NEW JACK CITY. Warner Brothers, 1991. Wesley Snipes, Ice-T, Allen Payne, Chris Rock, Mario Van Peebles, Vanessa Williams, Judd Nelson. Director: Mario Van Peebles.

   The movie begins with a panorama aerial view of New York City, focusing squarely on the World Trade Center. (This was a decade before 9/11). That’s the cosmopolitan New York of high finance, of reaching for the heights and succeeding beyond all possible measure. But the camera doesn’t linger on that particular landmark for very long. Instead, it heads uptown and stops in Harlem. That’s where we see two men dangling another man from a bridge. Sure enough, they drop him into the river below. Just another casualty of the violent drug trade.

   What New Jack City does best is immersing you in the mean streets of Harlem in the late 1980s and early 1990s. Drawing upon blaxploitation cinema from the 1970s, the movie most definitely has a political point of view. Yes, the drug trade is horrible and is controlled by self-serving sociopaths. And yes, Blacks who partake in that criminal enterprise are killing their own people. And this needs to be understood within the context of a broken economy with staggering unemployment rates in neighborhoods like Harlem.

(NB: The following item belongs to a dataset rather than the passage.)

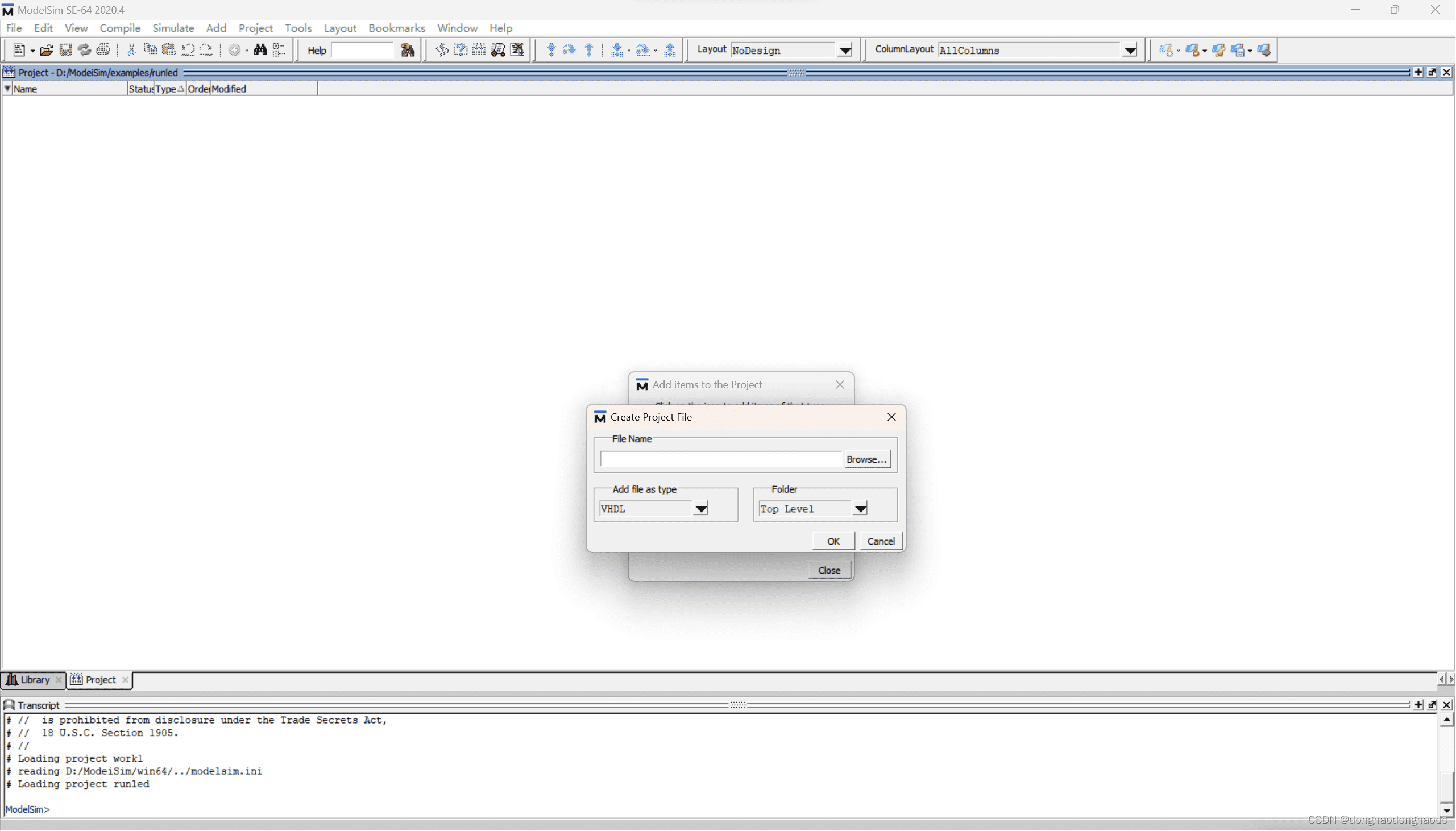Paste using the toolbar icon

(169, 50)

   Lest you think that the film excuses or glamorizes the crack cocaine dealers, I will let you know that it assuredly does not. The movie actually takes the point of view of Scotty Appleton (Ice-T) a New York cop whose animosity toward drug dealers isn’t merely professional; having lost his mother to a dealer’s violence, it’s deeply personal. Appleton enlists the help of a recovering crack addict (a youthful Chris Rock) to bring down Nino Brown (Wesley Snipes), a vicious drug kingpin whose gang has taken over an entire apartment building. Much of the movie moves along at a quick enough pace, with occasional interspersed vignettes in which the viewer gets to witness the degradations of addiction.

   While there’s nothing wrong with the movie’s narrative per se, it suffers from wearing its influences far too flamboyantly on its sleeve. There’s barely a gangster movie trope that doesn’t make its appearance here. And having Nino (Snipes) watching Al Pacino’s Scarface on television and mentioning James Cagney in passing only serves to remind the viewer that pretty much everything you’re seeing in the story is something you’ve seen done better and with more originality before.

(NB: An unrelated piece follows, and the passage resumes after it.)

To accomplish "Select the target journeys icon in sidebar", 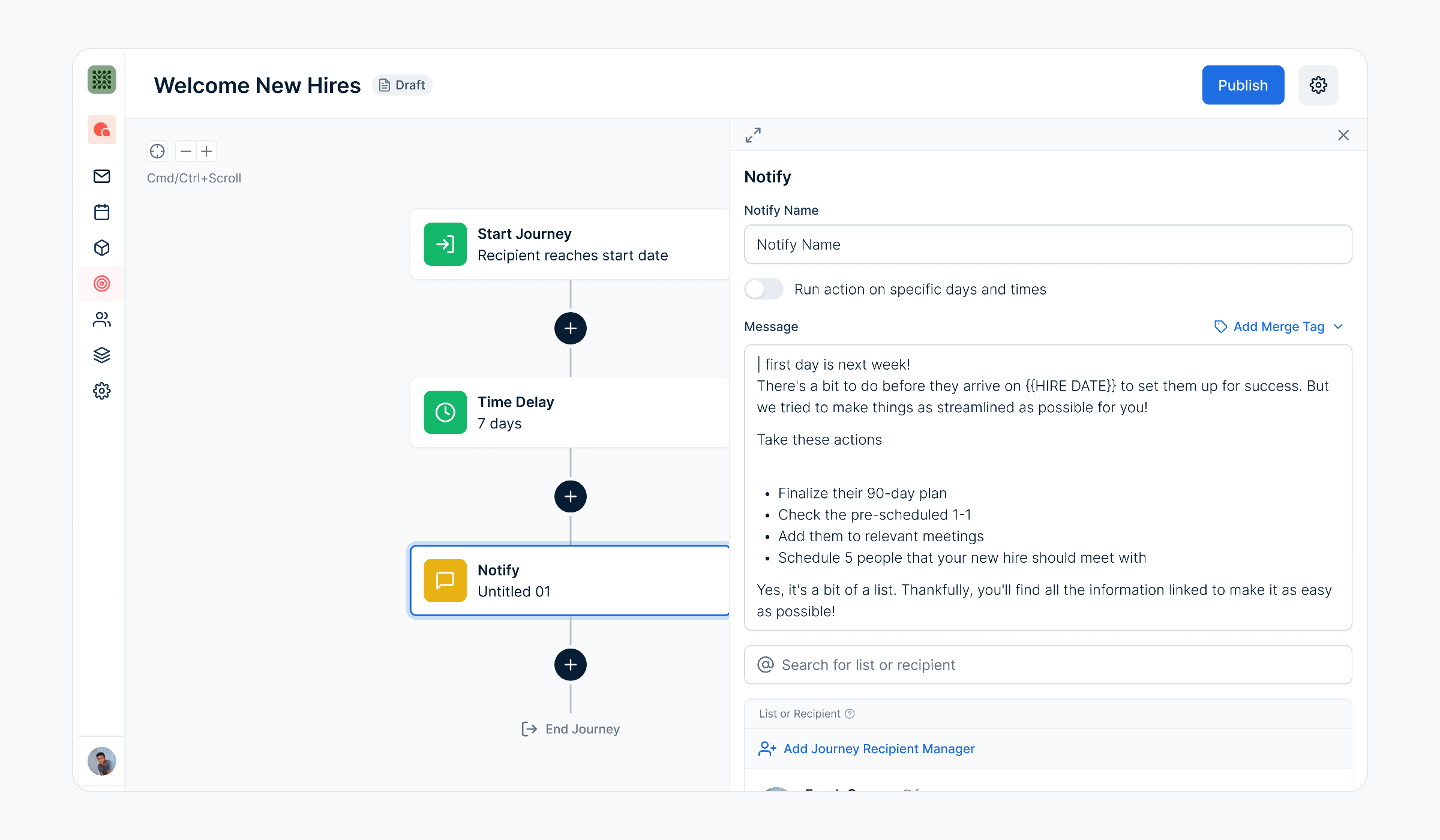I will (101, 284).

   Wesley Snipes is great, though. He exudes a dangerous swagger, a ruthless confidence in his invincibly. The world is his, he exclaims at one point. He’s not a villain, he implores. He’s merely a victim of an unjust world. It’s a thoroughly convincing portrait of a man hopelessly deluded by the chimera of power. Like gangsters in movies time and again, it will be his hubris that brings him down to earth.